Skip to main content
Nucleic Acids Research logoLink to Nucleic Acids Research
. 2016 May 5;44(Web Server issue):W557–W561. doi: 10.1093/nar/gkw390

CSM-lig: a web server for assessing and comparing protein–small molecule affinities

Douglas EV Pires 1,*, David B Ascher 1,2,3,*
PMCID: PMC4987933  PMID: 27151202

Abstract

Determining the affinity of a ligand for a given protein is a crucial component of drug development and understanding their biological effects. Predicting binding affinities is a challenging and difficult task, and despite being regarded as poorly predictive, scoring functions play an important role in the analysis of molecular docking results. Here, we present CSM-Lig (http://structure.bioc.cam.ac.uk/csm_lig), a web server tailored to predict the binding affinity of a protein-small molecule complex, encompassing both protein and small-molecule complementarity in terms of shape and chemistry via graph-based structural signatures. CSM-Lig was trained and evaluated on different releases of the PDBbind databases, achieving a correlation of up to 0.86 on 10-fold cross validation and 0.80 in blind tests, performing as well as or better than other widely used methods. The web server allows users to rapidly and automatically predict binding affinities of collections of structures and assess the interactions made. We believe CSM-lig would be an invaluable tool for helping assess docking poses, the effects of multiple mutations, including insertions, deletions and alternative splicing events, in protein-small molecule affinity, unraveling important aspects that drive protein–compound recognition.

INTRODUCTION

Interactions between small molecules and proteins mediate many essential biological effects, and are a vital consideration in the development of new drugs. Molecular docking can be used not only to facilitate the drug development process (13), but can provide useful insights into protein function prediction and other important problems (46).

The first stage of docking involves the generation of poses to reflect the position, orientation and conformation of a given molecule docked to the target, with current algorithms having good predictive power. These poses are then scored based upon a prediction of how tightly the ligand interacts with and is bound to the target. These scoring functions have been developed around force-fields and energy-based approaches (712), knowledge-based (13,14) and empirical approaches (15), however it is widely recognized that the inaccuracies of current scoring functions are a major hurdle to achieving reliability in docking (1618). This might be, among other factors, due to certain simplifications and assumptions while designing a scoring function, usually guided by the necessity of reducing computational load, which means that certain physical processes and aspects that are relevant for understanding small-molecule binding are not simulated, introducing some of this inaccuracy. Novel approaches for predicting protein–compound affinities in a effective and scalable way are, therefore, of great need.

We have successfully used a class of graph-based signatures, called cutoff scanning matrix (CSM), to represent the three-dimensional (3D) environment of proteins and small ligands (19,20). These have been used successfully as evidence to train accurate predictors of protein function and structural classification (20), receptor-based ligand prediction (21), the effects of mutation on stability and binding to proteins, nucleic acids and ligands (22) and the pharmacokinetic properties of small molecules (23).

**RECORDED DATA**

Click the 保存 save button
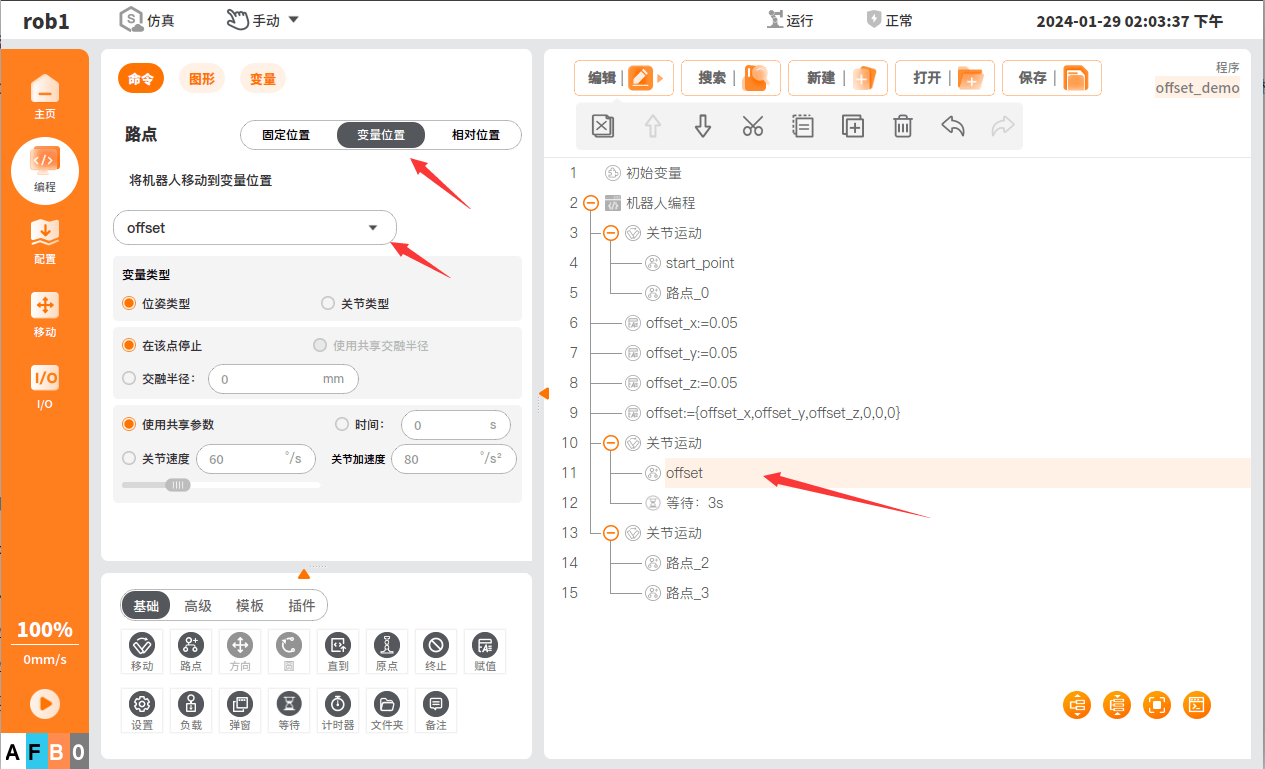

**WHAT IS BEING ASKED**
Keep going with the article on the CSM-Lig web server, picking up right after its last sentence. You won't need any of this data here.

**RESPONSE FOR THIS EXERCISE**
We show here that the CSM signatures can be used successfully to accurately predict the binding affinity of small molecules to proteins. By comparing its performance, we show that CSM-Lig performs as well as or better than several other widely used methods and scoring functions, and is efficient, facilitating its use as a part of large scale approaches. We also provide a freely accessible and user-friendly web interface in http://structure.bioc.cam.ac.uk/csm_lig.

MATERIALS AND METHODS

Graph-based structural signatures

The CSM algorithm defines a class of graph-based signatures by modeling proteins/small molecule recognition as graphs where atoms are seen as nodes and their interactions as edges, and extracting distance patterns between its components.

Atoms are labeled with eight pharmacophore types as in (22), based on their physicochemical characteristics and a cumulative distribution of distances between atoms (within the protein-binding pocket and between the small molecule and protein) per pharmacophore pair is generated.

Complementary small molecule properties were calculated using the Python RDKit library and are also included in the signature. The complete list of used properties is available in Supplementary Material (Table S1).

These two sets of information encode the shape/chemical composition of the receptor, the nature of the protein–ligand interactions as well as the type of the ligand, which are then used as evidence to train and test predictive methods with machine learning, using Gaussian Processes (24), with available experimental data in the literature. Figure 1 shows a workflow of the CSM-Lig methodology.

Figure 1.

Figure 1.

CSM-Lig workflow. Based on a given protein-small molecule structure, CSM-Lig extracts the environment of the binding site from which structural signatures are derived, as well as physicochemical properties of the ligand. This information, together with experimentally measured protein small molecule binding affinities from PDBind are used to train and test predictive models using machine learning.

Data sets

The PDBbind database (25) is a comprehensive collection of experimentally measured affinities (Ki, KD and IC 50) for different types of biomolecular complexes deposited in the Protein Data Bank, including protein-small molecule binding data.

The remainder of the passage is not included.